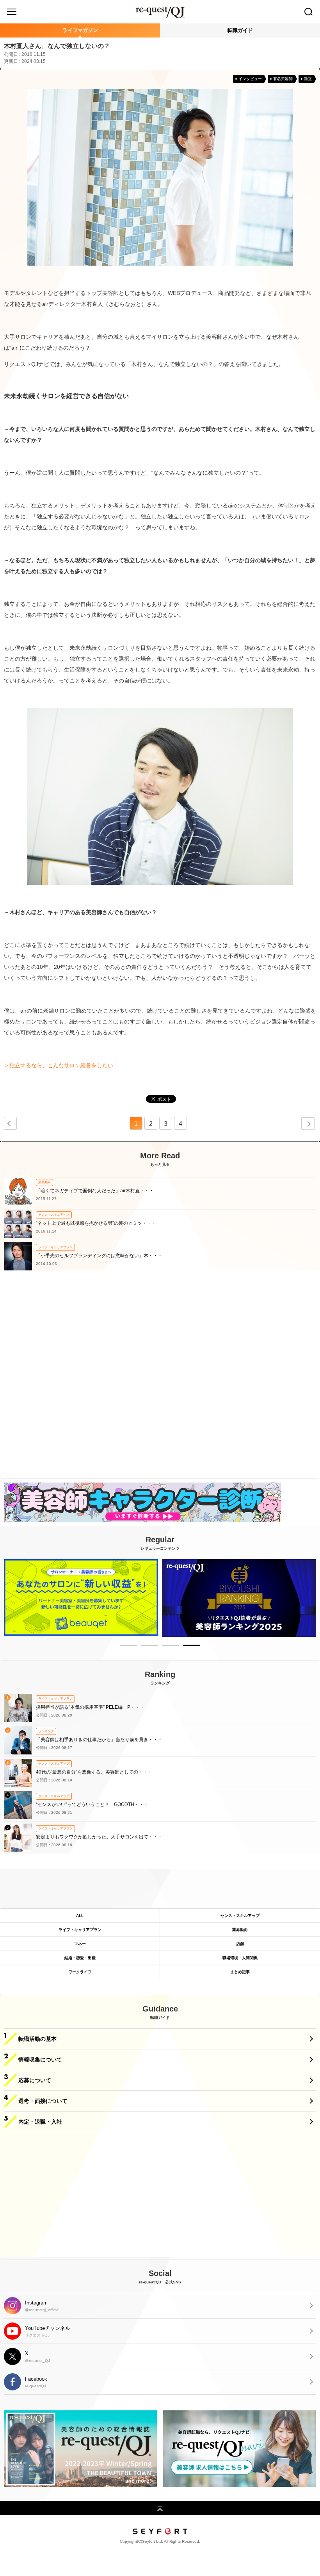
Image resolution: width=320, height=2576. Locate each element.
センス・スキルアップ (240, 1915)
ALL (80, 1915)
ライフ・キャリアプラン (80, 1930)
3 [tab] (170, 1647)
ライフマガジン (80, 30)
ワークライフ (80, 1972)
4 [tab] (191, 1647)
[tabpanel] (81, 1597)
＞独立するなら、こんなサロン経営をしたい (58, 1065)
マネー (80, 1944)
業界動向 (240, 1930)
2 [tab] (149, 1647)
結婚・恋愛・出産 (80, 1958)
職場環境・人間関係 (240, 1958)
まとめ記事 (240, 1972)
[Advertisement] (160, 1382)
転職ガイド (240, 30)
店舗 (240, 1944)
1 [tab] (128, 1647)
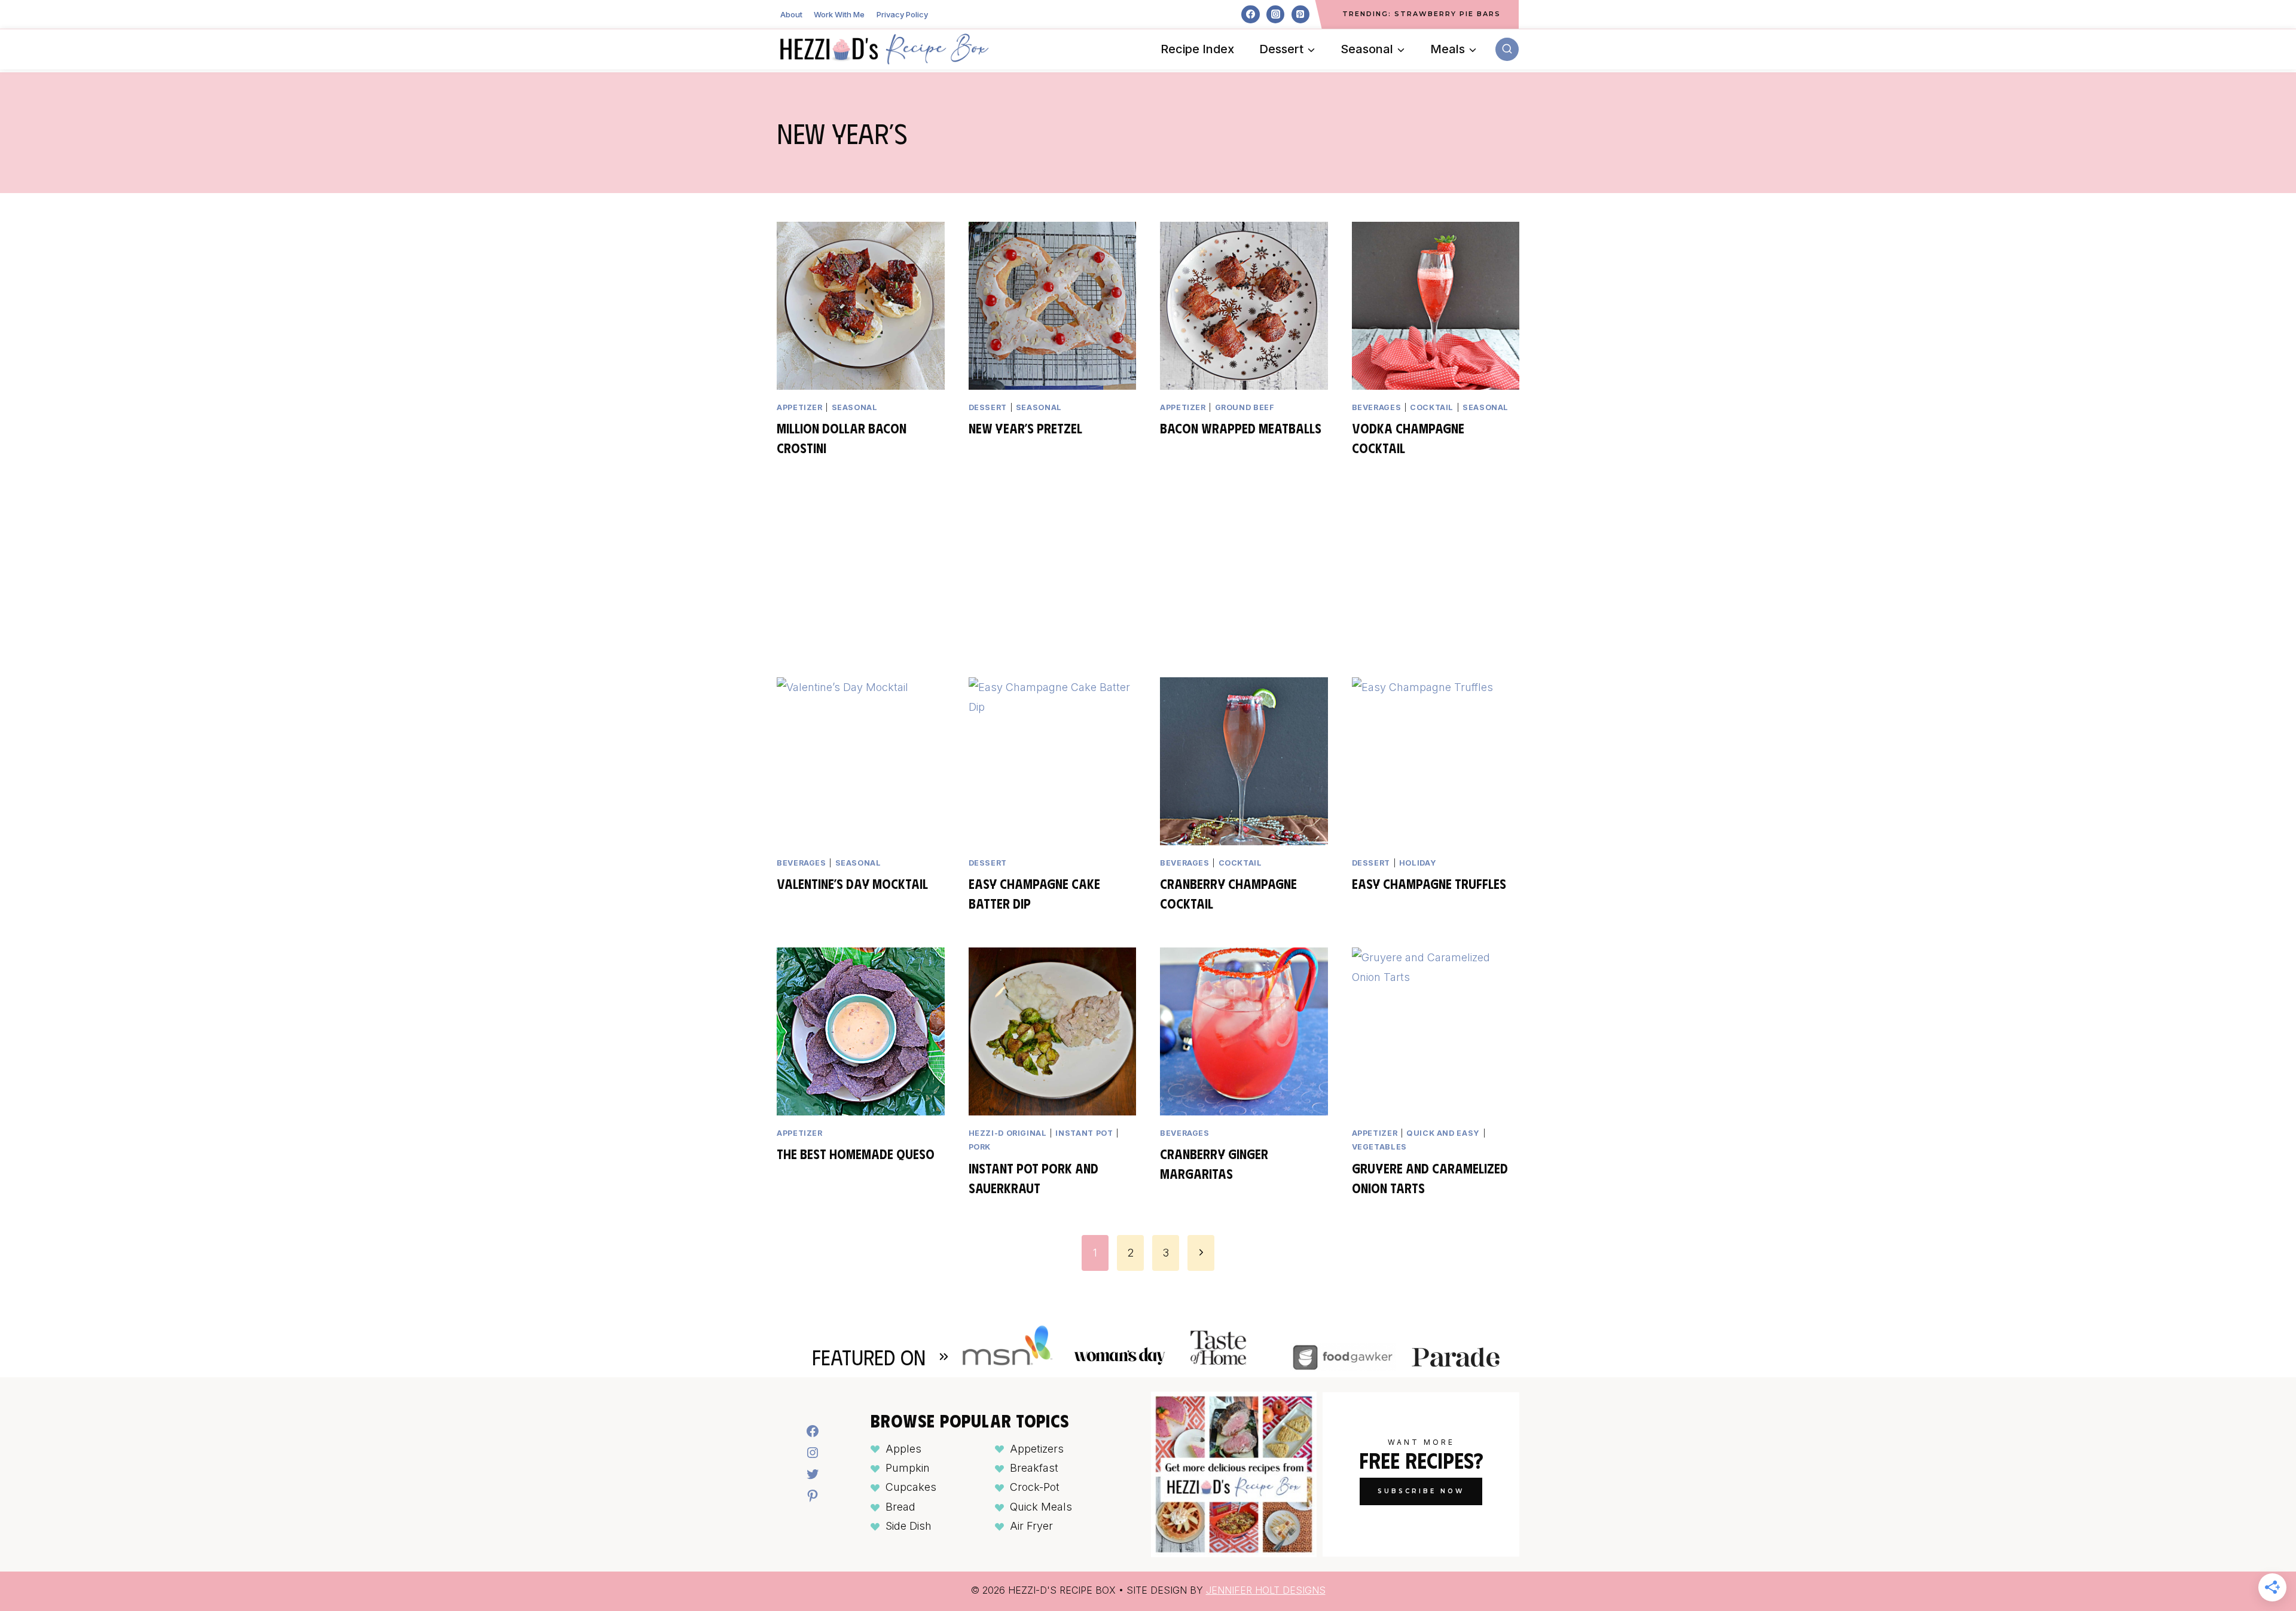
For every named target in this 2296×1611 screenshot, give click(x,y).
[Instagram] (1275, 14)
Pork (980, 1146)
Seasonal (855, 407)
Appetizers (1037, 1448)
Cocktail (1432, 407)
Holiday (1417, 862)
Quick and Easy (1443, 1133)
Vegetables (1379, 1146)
★ ★ ★
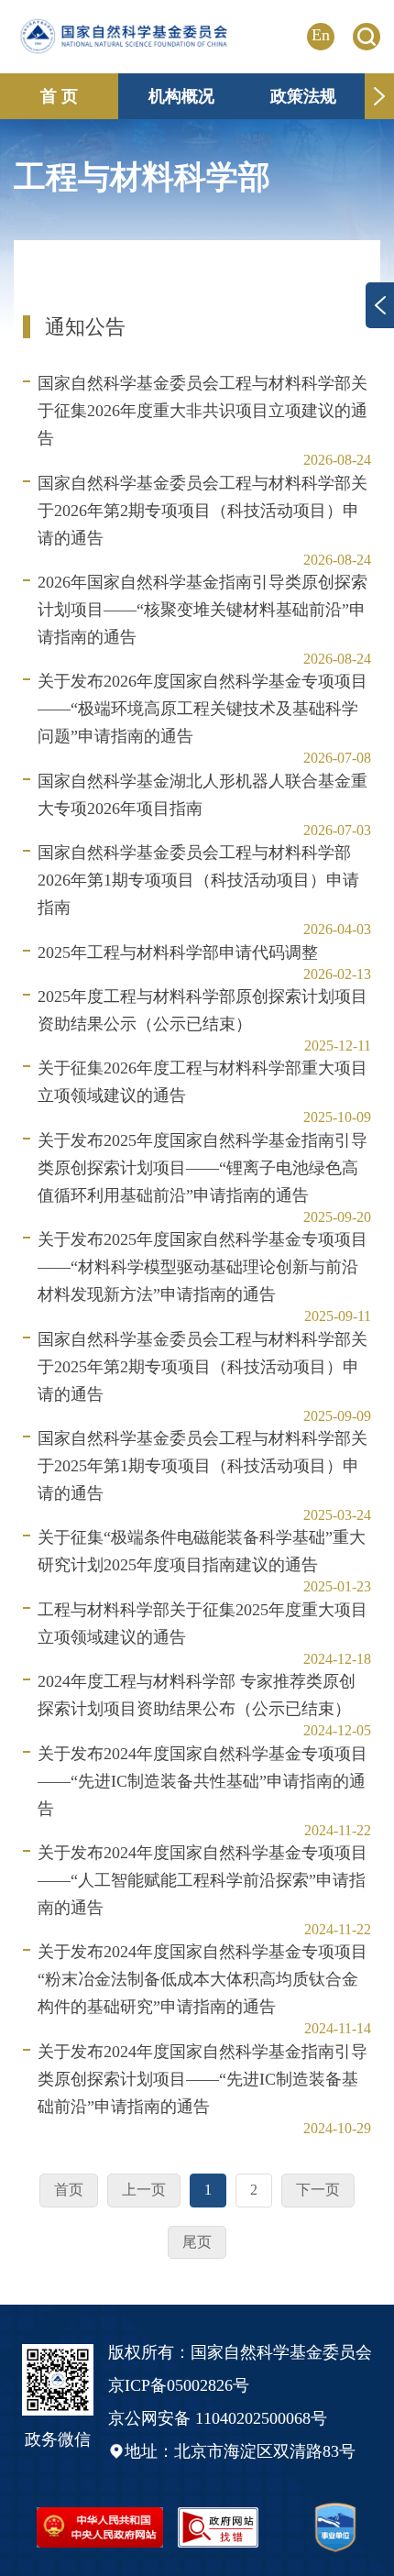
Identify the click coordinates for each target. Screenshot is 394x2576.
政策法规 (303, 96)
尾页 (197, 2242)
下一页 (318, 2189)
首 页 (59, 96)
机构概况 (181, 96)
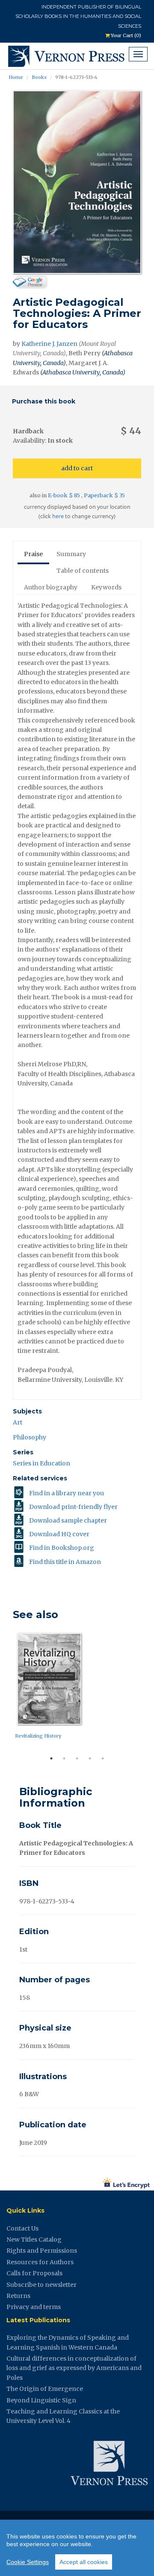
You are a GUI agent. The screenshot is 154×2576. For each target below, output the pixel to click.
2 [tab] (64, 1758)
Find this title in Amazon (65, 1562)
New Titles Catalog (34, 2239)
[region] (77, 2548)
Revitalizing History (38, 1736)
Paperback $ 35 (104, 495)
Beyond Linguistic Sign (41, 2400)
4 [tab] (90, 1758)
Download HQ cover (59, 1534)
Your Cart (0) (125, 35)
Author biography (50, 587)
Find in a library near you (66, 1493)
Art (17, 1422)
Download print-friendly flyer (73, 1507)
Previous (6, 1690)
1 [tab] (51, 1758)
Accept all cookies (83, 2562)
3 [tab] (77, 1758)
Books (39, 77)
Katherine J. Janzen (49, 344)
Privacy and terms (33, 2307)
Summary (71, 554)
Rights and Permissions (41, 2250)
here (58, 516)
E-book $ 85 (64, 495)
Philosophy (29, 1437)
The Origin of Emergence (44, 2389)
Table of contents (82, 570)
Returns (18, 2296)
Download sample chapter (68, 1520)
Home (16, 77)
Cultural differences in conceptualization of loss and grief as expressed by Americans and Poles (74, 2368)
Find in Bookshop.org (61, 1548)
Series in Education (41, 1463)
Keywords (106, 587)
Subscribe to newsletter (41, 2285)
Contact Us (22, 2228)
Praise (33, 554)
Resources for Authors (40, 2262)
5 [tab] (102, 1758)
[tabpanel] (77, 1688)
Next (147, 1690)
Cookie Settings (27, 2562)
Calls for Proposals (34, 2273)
★ ★ ★
**What you have to do**:
Above is the material; set down exactly its lines from the one containing "Image resolution: width=320, height=2576." down to the one containing "Cocktail (1432, 407)", both included, leaving out any pictures.

**Result of the exercise**:
Image resolution: width=320, height=2576. Locate each element.
センス・スキルアップ (240, 1915)
ALL (80, 1915)
ライフ・キャリアプラン (80, 1930)
3 [tab] (170, 1647)
ライフマガジン (80, 30)
ワークライフ (80, 1972)
4 [tab] (191, 1647)
[tabpanel] (81, 1597)
＞独立するなら、こんなサロン経営をしたい (58, 1065)
マネー (80, 1944)
業界動向 (240, 1930)
2 [tab] (149, 1647)
結婚・恋愛・出産 (80, 1958)
職場環境・人間関係 (240, 1958)
まとめ記事 (240, 1972)
[Advertisement] (160, 1382)
転職ガイド (240, 30)
店舗 (240, 1944)
1 [tab] (128, 1647)
For every named target in this 2296×1611 screenshot, give click(x,y).
[Instagram] (1275, 14)
Pork (980, 1146)
Seasonal (855, 407)
Appetizers (1037, 1448)
Cocktail (1432, 407)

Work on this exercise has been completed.